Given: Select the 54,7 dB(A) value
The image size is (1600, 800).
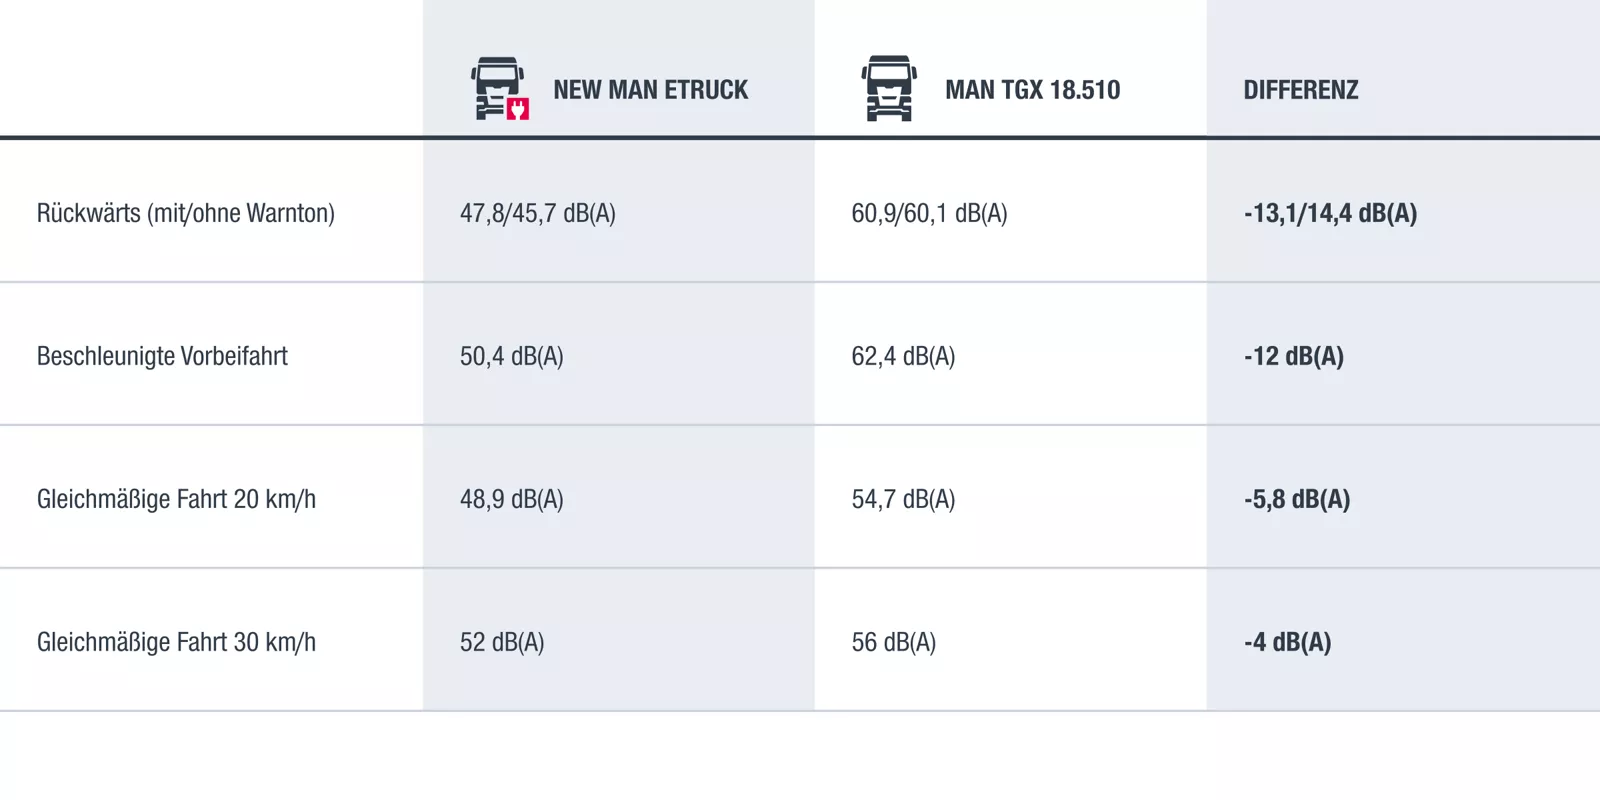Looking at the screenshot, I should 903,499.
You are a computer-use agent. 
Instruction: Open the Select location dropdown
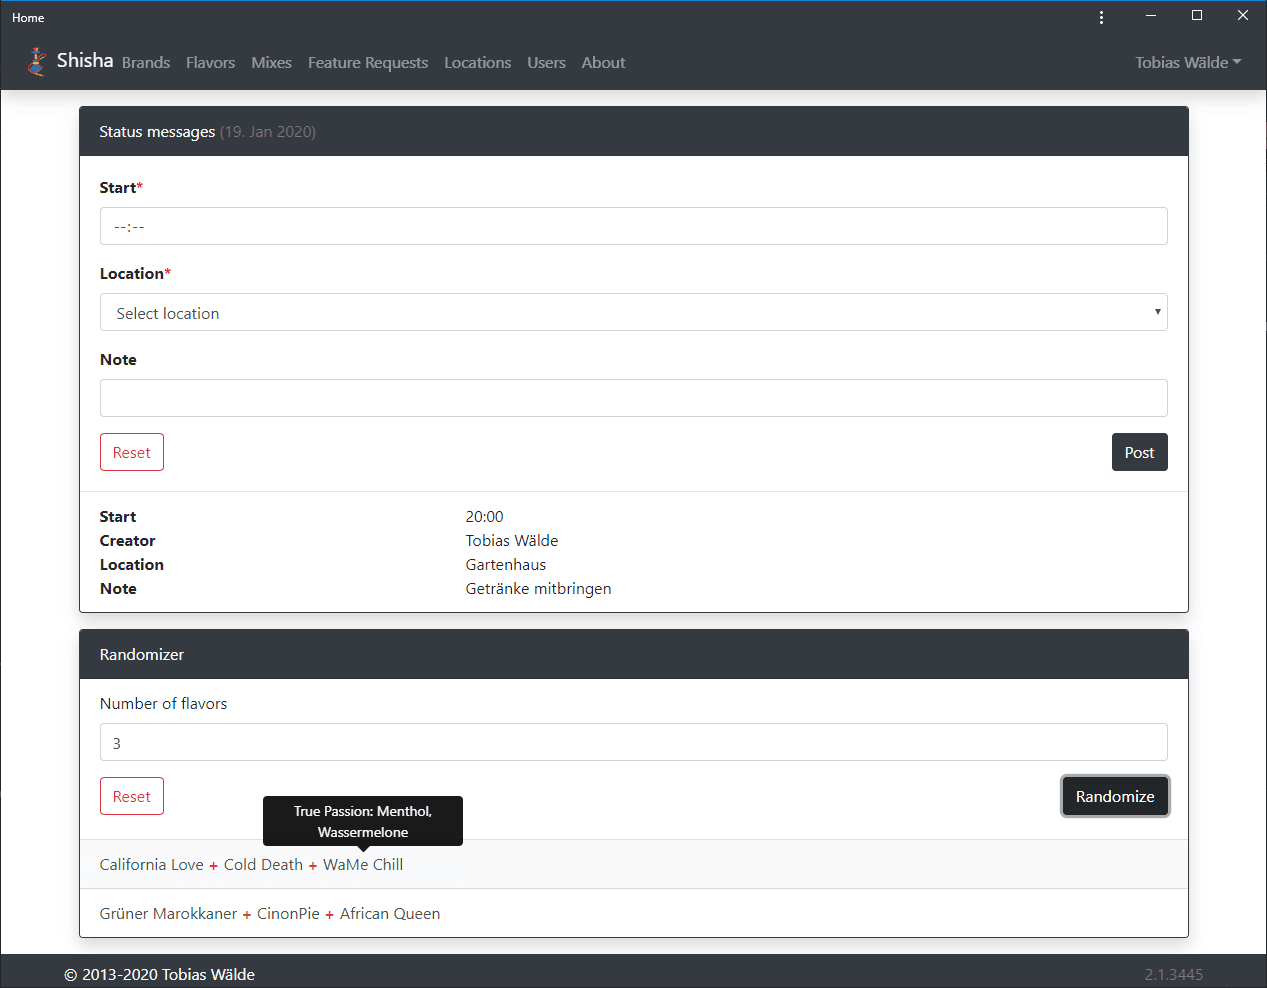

_WHAT TO PRODUCE_
Without the pictures, copy out each entry exactly as it stands.

_RESULT_
Given: Select the 54,7 dB(A) value
The image size is (1600, 800).
Looking at the screenshot, I should 903,499.
You are a computer-use agent. 
Instruction: Open the Select location dropdown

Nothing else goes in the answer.